*** EXCERPTED DATA Section Begins ***

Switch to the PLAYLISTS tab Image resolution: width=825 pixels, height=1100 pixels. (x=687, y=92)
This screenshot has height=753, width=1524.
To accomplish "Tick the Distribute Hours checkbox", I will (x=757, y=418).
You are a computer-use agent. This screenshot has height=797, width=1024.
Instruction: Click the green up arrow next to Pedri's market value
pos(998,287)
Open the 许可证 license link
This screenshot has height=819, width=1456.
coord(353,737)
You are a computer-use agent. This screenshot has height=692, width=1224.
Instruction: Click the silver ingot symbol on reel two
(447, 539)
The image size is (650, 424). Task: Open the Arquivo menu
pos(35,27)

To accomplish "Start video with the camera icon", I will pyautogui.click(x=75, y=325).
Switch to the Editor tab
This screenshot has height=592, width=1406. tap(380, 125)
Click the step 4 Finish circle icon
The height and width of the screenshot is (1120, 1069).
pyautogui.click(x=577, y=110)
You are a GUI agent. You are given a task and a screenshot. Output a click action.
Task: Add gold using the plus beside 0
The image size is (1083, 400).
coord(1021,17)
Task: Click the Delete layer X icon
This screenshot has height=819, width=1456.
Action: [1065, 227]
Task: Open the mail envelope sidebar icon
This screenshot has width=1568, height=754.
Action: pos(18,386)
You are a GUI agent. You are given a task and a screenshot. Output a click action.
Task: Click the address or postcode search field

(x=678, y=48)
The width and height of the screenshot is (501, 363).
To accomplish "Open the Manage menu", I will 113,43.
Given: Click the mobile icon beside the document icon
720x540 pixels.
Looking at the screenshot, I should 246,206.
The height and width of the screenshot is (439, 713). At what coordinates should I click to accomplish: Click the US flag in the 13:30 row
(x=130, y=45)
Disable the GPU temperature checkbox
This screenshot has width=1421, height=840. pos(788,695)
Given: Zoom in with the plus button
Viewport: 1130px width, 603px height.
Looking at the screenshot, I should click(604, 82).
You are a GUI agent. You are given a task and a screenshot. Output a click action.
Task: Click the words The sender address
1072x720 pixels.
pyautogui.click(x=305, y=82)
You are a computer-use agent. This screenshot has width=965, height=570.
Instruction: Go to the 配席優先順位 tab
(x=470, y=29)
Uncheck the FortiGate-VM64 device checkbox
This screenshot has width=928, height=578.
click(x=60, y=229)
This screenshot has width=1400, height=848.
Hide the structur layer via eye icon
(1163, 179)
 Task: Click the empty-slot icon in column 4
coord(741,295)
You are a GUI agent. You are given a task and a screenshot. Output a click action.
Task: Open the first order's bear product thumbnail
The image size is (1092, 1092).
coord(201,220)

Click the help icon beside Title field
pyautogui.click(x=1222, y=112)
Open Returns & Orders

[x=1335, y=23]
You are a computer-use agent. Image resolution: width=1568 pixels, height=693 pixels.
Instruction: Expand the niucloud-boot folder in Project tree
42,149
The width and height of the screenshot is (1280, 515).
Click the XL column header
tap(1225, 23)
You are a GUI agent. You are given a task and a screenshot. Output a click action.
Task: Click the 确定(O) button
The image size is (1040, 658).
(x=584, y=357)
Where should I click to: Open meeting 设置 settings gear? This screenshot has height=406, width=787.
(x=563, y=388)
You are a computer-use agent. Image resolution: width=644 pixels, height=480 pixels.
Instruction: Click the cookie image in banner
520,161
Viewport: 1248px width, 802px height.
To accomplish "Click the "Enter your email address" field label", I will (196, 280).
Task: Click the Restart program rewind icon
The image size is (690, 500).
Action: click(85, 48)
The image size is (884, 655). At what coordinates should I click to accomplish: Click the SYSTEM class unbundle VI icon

*** EXCERPTED DATA Section Ends ***

**EXERCISE**
Make a copy of each line in the records above that has the word "button".

**ANSWER FOR THE TASK**
Given: Zoom in with the plus button
Task: Click the 确定(O) button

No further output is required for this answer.